**EXTRACT TO READ:**
# Shaving goats



## thomcarol (Feb 3, 2012)

I've noticed several people shave their goats. Why? I know show goats get a shave but is there any reason to do it otherwise?


----------



## NyGoatMom (Jan 26, 2013)

Some shave the back end before kidding to keep them cleaner


----------



## PiccoloGoat (Sep 10, 2008)

I think the only reason is showing or getting a better look at their confirmation. And I've seen that some people shave their does rear ends before kidding, I'm assuming to keep it neat and tidy back there with all the goop


----------



## Delilah (Jan 6, 2013)

What the above posters said and also if they live in a warmer climate and they have hairy goats in the summer like Toggs for example they will want to shave them so that it isn't to hot.


----------



## HerdQueen (Oct 15, 2012)

Shaving goats also helps with lice prevention


----------



## GTAllen (Jul 22, 2012)

I cut mine down for summer. They seem to do better with less hair over the summer. I also clip the does hind end and udder before kidding.


----------



## xymenah (Jul 1, 2011)

I shave mine because it can get 122°F here in the summer so I want to keep them cool as well as for a cleaner kidding I shave their backsides and tails.


----------



## Devin (Feb 6, 2011)

I clip mine because they seem hot when I don't. It also helps control lice. And IMO makes them look nice and you can get a real look at conformation. I don't show, but I want to know what I have conformationwise.


----------



## HoosierShadow (Apr 20, 2010)

We shaved everyone last summer, a couple of new goats brought lice and gave it to the other adults, so we just shaved them all. Worked great though because we got rid of the lice, and it helped keep them cool during the brutally hot days of summer. 

I think some people just enjoy doing it too, sometimes just to clean up their goats appearance.


----------



## Dani-1995 (Mar 11, 2011)

I do it for lice control, to keep them cool (live in the south so its important) and for show. Plus I like to clip them too


----------



## imthegrt1 (Jan 13, 2013)

**RECORDS SUPPLIED:**
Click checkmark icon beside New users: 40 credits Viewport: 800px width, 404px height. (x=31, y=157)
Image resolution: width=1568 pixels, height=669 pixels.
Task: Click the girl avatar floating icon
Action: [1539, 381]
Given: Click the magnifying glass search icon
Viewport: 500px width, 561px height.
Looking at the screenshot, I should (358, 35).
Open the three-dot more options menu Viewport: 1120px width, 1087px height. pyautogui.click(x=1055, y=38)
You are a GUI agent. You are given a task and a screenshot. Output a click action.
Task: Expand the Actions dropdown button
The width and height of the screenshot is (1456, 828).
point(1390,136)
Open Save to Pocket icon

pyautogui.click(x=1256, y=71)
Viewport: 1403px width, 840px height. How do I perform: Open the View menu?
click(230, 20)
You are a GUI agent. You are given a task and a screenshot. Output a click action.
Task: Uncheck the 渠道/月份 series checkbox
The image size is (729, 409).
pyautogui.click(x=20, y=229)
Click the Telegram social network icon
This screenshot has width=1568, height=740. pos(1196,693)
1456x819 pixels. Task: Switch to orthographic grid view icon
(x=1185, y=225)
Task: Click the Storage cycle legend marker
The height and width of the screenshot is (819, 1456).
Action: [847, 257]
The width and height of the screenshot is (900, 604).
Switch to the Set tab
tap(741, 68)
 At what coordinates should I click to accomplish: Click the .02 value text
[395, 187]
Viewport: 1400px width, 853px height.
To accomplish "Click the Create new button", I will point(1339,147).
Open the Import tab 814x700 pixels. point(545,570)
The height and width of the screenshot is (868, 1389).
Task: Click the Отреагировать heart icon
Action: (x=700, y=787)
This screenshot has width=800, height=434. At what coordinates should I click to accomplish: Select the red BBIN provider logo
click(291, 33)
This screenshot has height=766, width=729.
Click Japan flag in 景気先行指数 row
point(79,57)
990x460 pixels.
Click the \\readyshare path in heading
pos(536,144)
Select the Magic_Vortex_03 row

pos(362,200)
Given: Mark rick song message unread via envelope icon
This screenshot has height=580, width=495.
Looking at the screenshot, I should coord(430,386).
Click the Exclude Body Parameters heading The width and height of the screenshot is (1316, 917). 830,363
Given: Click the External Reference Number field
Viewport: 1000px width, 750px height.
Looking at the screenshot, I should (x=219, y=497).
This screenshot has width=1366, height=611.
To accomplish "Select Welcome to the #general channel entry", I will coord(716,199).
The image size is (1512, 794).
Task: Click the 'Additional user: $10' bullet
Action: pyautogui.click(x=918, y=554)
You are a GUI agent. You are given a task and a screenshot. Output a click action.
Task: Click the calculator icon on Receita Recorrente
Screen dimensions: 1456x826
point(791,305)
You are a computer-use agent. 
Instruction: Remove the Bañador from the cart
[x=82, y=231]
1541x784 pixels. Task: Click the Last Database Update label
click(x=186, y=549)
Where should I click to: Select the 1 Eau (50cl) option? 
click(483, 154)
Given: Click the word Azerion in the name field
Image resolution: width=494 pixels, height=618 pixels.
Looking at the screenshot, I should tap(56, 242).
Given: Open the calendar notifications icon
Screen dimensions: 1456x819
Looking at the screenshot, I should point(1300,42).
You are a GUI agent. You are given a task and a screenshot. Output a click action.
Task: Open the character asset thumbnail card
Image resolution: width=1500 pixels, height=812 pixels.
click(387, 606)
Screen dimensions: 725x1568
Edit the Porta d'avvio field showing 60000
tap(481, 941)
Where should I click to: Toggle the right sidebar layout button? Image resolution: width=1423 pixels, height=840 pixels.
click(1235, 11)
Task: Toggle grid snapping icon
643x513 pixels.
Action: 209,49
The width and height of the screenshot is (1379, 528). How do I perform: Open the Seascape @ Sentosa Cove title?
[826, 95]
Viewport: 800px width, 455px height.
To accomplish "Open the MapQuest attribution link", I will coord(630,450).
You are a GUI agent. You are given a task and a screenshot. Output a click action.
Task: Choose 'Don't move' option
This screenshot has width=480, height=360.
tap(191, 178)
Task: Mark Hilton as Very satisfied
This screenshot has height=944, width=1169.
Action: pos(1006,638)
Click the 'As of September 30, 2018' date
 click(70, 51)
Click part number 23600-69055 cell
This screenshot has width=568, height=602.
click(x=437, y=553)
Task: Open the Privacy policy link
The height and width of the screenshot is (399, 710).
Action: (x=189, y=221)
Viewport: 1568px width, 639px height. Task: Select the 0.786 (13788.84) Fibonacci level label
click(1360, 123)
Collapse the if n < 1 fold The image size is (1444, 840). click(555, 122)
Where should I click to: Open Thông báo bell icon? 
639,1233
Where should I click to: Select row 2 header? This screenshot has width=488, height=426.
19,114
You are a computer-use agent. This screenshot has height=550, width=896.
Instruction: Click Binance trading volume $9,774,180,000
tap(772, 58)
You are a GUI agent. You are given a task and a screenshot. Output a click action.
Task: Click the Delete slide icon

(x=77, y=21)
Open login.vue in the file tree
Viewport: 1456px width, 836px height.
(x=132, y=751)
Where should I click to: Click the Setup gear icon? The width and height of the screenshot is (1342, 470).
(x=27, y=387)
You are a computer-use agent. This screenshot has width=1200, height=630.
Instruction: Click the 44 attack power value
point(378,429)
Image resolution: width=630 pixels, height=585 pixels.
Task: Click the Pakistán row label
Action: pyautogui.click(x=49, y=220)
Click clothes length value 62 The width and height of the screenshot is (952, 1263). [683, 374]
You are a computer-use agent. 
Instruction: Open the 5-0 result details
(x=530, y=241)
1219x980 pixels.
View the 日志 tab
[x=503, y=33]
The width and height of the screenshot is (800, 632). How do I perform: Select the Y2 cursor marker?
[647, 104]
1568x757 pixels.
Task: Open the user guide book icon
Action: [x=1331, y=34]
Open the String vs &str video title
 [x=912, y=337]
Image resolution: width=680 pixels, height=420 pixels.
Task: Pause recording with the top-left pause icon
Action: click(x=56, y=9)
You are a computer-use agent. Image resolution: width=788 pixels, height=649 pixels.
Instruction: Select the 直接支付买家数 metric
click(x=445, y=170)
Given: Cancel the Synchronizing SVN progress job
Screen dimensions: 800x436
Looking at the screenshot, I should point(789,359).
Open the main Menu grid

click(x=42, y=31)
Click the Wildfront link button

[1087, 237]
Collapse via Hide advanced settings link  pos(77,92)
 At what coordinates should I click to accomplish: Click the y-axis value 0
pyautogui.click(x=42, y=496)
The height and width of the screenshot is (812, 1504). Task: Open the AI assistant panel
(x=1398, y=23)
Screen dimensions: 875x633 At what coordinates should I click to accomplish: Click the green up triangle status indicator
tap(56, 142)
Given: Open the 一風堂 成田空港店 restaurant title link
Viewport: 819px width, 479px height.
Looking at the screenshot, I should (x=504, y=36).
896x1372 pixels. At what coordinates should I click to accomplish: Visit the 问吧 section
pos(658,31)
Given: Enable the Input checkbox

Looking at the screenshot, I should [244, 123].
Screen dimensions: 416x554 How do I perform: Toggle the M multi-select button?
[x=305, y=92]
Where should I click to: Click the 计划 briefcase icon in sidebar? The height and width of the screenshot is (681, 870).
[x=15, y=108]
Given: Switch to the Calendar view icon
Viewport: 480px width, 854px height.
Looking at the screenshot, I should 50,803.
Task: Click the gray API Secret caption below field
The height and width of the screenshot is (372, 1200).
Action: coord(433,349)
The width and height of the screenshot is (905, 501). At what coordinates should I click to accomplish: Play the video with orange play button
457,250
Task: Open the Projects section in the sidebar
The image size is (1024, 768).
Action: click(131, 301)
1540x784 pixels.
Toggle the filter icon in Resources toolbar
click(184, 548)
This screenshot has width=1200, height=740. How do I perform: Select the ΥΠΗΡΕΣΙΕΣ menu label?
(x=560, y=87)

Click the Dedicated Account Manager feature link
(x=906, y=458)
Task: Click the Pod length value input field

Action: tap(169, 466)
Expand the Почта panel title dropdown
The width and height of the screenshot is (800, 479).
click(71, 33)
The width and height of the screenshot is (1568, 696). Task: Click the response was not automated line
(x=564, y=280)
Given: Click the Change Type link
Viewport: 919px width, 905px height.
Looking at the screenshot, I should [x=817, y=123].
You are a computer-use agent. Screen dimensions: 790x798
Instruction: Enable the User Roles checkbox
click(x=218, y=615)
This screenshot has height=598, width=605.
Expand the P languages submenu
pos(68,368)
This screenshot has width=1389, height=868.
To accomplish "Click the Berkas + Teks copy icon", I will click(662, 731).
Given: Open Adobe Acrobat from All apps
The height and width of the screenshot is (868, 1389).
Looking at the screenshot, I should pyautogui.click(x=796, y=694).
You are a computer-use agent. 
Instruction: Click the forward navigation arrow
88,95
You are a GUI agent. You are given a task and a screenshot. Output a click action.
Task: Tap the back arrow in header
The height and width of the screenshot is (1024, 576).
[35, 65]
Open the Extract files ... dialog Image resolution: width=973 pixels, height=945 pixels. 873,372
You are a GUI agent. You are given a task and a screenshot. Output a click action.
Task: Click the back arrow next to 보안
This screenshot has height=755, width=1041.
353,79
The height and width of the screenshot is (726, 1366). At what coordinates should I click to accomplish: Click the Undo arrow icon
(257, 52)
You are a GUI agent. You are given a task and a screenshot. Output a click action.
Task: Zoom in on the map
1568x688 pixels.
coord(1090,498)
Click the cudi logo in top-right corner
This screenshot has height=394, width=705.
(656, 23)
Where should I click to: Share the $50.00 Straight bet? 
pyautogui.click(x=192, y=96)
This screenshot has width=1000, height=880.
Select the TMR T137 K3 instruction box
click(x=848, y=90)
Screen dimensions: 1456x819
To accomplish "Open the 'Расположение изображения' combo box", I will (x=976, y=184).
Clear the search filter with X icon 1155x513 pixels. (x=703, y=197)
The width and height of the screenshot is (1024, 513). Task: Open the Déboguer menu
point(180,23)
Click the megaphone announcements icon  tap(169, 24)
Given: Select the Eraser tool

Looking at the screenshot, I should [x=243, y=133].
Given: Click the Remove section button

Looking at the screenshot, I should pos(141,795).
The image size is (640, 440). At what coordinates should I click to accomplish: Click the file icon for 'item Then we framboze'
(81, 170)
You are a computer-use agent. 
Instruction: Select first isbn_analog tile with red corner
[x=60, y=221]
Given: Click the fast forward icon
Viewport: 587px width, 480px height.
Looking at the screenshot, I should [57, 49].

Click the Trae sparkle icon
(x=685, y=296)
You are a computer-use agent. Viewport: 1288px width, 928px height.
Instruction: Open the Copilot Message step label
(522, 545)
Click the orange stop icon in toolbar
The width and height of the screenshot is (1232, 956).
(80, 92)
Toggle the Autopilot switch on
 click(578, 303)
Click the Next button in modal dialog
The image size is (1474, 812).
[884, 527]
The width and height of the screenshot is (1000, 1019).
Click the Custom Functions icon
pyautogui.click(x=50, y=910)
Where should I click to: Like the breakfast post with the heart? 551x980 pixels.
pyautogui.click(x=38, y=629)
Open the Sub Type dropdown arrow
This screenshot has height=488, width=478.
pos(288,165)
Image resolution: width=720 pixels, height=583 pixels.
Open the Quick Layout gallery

**WRITTEN TASKS:**
A. Answer these from the goat-shaving thread, one line each:
(i) According to xymenah, what temperature can it reach in summer?
(ii) Which hairy goats does Delilah give as an example?
(iii) In HoosierShadow's post, what brought lice to the other adults?
B. Reproduce the part of the goat-shaving thread that begins at the words "I've noticed several" and stops after "(Jan 26, 2013)".

**RESPONSES TO THE EXERCISE:**
A.
(i) 122°F
(ii) Toggs
(iii) A couple of new goats

B.
I've noticed several people shave their goats. Why? I know show goats get a shave but is there any reason to do it otherwise?


----------



## NyGoatMom (Jan 26, 2013)